岐路に立つ商社繊維事業 -2019年度決算から②

2020年06月04日(Thu曜日)

利益追求の姿勢鮮明に

▼アパレル低迷で減収減益 伊藤忠商事

 伊藤忠商事繊維事業の連結は、収益5374億円(前期比9・5%減)、売上総利益1074億円(9・6%減)、営業利益124億円(50・1%減)、純利益90億円(69・5%減)と減収減益だった。

 暖冬や新型コロナウイルスの影響などでアパレル関連事業の販売が不振に陥った。繊維原料をはじめ全般的な需要が低迷し、減収となった。

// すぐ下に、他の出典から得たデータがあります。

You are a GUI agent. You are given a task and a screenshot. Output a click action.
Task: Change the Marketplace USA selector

 海外債券に対する引当金など将来の懸念材料を低減するための処理を断行したことに加え、前の期に計上した海外アパレル関連事業の売却益の反動もあり、営業利益、純利益が大幅に減少した。

 今期も、新型コロナの影響により、アパレル関連を中心に低調な販売が継続すると見込むが、経費削減策の効果と前期の一過性損失の反動があるとみて増益を計画する。純利益は230億円まで回復する見通し。

▼生産ロス削減で増益 日鉄物産

 日鉄物産の繊維部門の連結決算は、売上高1300億円(前期比13・8%減)、経常利益46億円(6・0%増)で減収増益となった。

 消費増税、記録的暖冬、新型コロナの感染拡大などに加え、子会社だった瀧本の株式売却による連結範囲の変更も響き減収。一方、主力のOEM/ODM事業で継続して取り組む生産ロスの削減策の成果により、増益を計上した。

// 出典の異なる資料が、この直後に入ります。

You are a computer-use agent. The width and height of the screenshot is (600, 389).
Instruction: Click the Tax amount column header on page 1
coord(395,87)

 単体の売上高は1101億円(9・9%減)で売上総利益は130億円(1・1%増)。内訳を見ると、国内売上高や輸入売上高が低下したのに対し、海外売上高は100億円を超え、前の期から16・1%も増加した。期末の繊維在庫は71億円と4億円近くが減少した。

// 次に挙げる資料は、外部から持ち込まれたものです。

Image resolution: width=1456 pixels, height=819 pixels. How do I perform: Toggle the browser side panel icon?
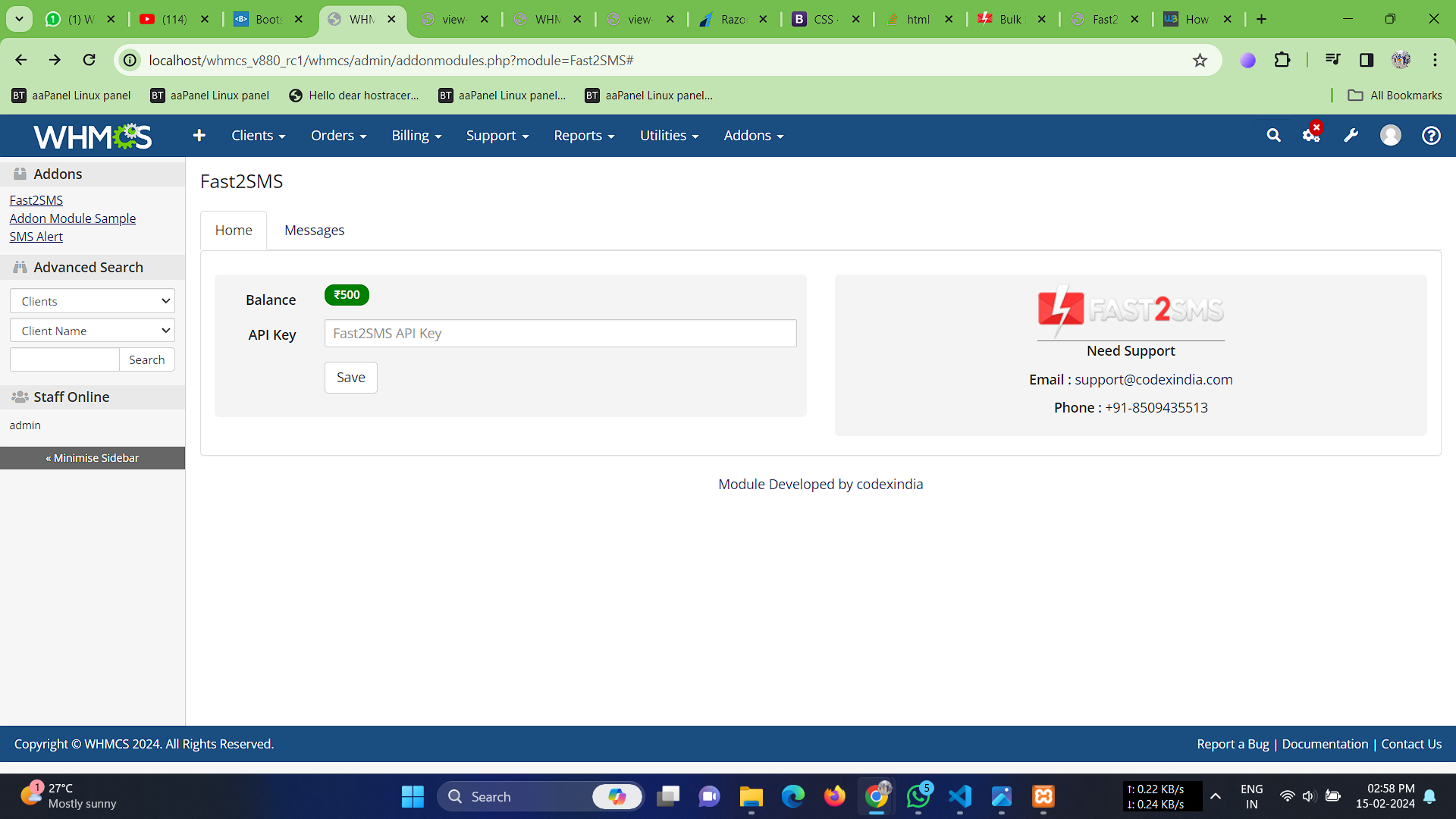pos(1367,60)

 今期は、グローバル取引の拡大を推進し、中国向け内販や欧州向け販売を強化する方針。

▼減収も売上 総利益は増加 豊田通商

 豊田通商の繊維部門の連結決算は、売上高1923億円(前期比17%減)、売上総利益176億円(4%増)だった。

 単体では売上高845億円(6%減)、売上総利益17億円(5%減)。内訳は、国内売上高222億円(7%減)、輸入売上高378億円(2%増)、輸出売上高133億円(35%減)、海外売上高113億円(28%増)となった。

 20年3月期の繊維関連事業では、「国際フェアトレード認証」を受けたコットンを使用した被服を名古屋市に納入するという新しい取り組みも始まった。グループ会社の連携により、アパレル事業でサステイナブル(持続可能な)素材の取り扱いを推進してきた成果が表れた。

 今期は、新規顧客、商材、サービスの構築と、日常業務の効率化を重点方針に掲げる。